Just like we embraced the myth of the "superpredator" and gave every D.A. who liked locking up young black men a book deal, after 9/11 we gobbled up thriller fiction where swarthy foreigners with accents were coming to kill the white womens. My personal favorite predates 9/11, when Dan Brown created a Middle-Eastern assassin with a rape fetish for Angels & Demons. I'm not sure if this character also dined exclusively on live puppies, but I wouldn't doubt it. That superpredator myth exploded with books like Slow Motion Riot, which undid all the humanity given to kids lured into gang life in books like Clockers.
Needless to say, lazy writers have always used mental illness, child abuse, drug use, and foster parenting to justify why their villain likes to eat puppies. Make sure they are poor and lust after the middle class protagonist's perfect home, to seal the deal. (And only working class men hit their kids or their wives, because they wear stained "wifebeater" shirts)

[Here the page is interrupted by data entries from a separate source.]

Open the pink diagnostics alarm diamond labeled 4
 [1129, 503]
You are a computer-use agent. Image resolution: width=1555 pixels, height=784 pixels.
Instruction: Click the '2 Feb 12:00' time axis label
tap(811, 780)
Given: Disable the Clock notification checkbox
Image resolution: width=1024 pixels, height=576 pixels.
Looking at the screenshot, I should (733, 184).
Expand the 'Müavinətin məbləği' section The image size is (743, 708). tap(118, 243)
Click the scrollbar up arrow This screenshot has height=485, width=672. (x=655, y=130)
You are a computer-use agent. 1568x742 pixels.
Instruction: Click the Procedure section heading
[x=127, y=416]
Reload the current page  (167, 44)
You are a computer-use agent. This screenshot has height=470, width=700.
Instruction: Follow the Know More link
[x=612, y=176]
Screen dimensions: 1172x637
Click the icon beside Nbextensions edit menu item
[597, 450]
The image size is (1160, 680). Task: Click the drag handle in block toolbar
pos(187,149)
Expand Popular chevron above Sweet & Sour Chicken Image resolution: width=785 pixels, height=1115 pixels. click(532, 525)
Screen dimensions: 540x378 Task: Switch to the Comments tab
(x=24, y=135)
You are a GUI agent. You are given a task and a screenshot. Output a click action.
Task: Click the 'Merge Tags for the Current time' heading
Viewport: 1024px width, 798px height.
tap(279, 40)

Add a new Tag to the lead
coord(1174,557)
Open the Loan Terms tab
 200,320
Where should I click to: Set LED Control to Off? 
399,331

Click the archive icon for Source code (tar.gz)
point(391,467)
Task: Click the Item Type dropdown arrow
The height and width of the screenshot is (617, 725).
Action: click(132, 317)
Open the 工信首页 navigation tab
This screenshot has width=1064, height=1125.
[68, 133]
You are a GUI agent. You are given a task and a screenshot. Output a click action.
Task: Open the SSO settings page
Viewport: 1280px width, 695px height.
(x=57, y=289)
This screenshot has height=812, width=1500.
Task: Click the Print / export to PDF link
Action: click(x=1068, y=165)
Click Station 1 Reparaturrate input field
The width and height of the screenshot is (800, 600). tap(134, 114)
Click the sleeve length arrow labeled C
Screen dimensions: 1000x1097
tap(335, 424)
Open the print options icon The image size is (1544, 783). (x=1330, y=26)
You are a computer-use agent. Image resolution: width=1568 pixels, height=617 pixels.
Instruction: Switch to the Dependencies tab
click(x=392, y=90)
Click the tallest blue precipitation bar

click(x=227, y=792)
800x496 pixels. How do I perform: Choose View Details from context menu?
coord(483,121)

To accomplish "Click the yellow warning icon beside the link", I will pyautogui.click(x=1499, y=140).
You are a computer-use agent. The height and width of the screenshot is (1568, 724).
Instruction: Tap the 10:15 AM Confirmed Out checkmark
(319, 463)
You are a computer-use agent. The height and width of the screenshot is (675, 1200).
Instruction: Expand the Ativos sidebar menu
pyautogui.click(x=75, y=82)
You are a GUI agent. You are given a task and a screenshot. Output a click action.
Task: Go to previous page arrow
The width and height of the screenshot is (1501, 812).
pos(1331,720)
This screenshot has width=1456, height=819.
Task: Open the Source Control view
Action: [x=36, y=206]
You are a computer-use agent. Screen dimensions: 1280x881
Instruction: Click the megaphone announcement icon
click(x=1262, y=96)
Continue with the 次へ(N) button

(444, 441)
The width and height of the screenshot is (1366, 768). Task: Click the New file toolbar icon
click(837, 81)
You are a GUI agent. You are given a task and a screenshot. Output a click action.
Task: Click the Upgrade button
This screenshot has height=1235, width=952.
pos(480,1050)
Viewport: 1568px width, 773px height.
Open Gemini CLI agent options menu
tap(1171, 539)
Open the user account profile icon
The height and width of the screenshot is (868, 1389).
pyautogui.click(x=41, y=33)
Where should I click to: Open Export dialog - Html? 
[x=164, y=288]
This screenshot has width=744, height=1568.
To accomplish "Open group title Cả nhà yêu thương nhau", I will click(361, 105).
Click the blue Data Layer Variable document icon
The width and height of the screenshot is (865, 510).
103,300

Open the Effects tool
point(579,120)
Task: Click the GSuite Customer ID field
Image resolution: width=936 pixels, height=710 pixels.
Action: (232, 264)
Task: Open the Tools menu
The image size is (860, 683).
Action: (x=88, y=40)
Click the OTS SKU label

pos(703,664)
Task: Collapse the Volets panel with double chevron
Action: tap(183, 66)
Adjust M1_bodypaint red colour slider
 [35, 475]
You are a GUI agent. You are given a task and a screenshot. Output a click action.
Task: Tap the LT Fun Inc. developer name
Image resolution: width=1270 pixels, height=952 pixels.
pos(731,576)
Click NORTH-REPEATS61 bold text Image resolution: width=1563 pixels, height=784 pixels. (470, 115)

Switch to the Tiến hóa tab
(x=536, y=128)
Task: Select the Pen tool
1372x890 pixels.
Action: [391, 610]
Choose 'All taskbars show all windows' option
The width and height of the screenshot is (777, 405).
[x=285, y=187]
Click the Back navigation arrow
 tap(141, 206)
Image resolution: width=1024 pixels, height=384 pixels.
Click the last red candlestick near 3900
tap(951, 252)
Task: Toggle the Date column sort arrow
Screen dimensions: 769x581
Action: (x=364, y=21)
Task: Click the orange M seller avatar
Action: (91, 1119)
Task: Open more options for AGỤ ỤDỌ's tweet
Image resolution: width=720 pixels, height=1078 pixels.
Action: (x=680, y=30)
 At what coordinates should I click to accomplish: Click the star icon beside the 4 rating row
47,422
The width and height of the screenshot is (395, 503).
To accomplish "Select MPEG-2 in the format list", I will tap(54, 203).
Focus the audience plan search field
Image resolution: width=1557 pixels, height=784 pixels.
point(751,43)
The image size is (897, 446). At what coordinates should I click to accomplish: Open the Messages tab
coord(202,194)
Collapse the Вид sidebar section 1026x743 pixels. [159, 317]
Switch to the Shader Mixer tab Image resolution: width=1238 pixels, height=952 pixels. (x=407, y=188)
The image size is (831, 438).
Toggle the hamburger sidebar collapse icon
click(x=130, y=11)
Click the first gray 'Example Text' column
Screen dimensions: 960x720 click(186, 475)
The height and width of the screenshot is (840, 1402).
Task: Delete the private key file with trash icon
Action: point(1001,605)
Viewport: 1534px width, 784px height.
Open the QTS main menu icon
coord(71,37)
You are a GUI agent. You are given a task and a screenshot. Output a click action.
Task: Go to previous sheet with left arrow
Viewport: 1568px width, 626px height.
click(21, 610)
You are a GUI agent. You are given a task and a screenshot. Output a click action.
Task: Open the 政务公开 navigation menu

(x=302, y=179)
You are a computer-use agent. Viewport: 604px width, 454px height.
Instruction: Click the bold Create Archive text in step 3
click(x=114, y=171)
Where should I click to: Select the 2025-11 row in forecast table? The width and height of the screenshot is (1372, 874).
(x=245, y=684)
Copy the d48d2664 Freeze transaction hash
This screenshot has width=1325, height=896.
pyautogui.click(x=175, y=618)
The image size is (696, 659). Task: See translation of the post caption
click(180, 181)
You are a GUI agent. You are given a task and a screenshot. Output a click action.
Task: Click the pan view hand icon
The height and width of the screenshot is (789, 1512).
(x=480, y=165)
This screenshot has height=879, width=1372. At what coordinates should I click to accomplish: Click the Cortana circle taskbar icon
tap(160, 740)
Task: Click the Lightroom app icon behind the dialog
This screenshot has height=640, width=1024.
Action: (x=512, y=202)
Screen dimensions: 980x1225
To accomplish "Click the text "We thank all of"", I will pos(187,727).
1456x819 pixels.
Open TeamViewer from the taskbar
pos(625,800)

So remember, if a suburban white kid uses drugs or falls in "with a bad element," make sure it's the kid who got into their school on a scholarship from a working class background. As I write this, I overheard a story about a young white boy from an affluent family who supplements his allowance by selling Juul weed vape pens. He must have gotten them from his friend on the basketball team who's there on a scholarship, right? He can't be leveraging his privilege to be overlooked, like the total non-genius Ted Bundy did.
This isn't to say that crime is not often driven by desperation, or that the less affluent are saints and salt of the earth, that's another stereotype we were fed by stories.
So when you come up with that great plot twist where OMG the killer is trans or was in foster care as a child so they are angry and want to kill Sweet Polly Purebred, single white lawyer, maybe don't.
How does this tripe get published? Publishing is largely white and homogeneous, sheltered summer camp kids all growed up and easily fooled. There are exceptions who prove the rule, of course, and there are plenty of good people in the business, just like there are great cops and honorable mechanics.
If you don't believe me, read this scathing "profile" of Daniel Mallory, con man extraordinaire, who bluffed his way into an executive editorial position, and got his employer to bid seven figures for The Woman in the Window--yes, Mallory is "A.J. Finn sounds like Gillian Flynn LOL"--which seems to have been copied, not kidding, from a '90s suspense film called.... COPYCAT. I mean, brass clanging balls on this guy, but how did he get that far? Yes, he leveraged his privilege to get everything he wanted, used Tom Ripley as a model, and was the grandson of a media executive at RKO General, but have these people never smelled bullshit?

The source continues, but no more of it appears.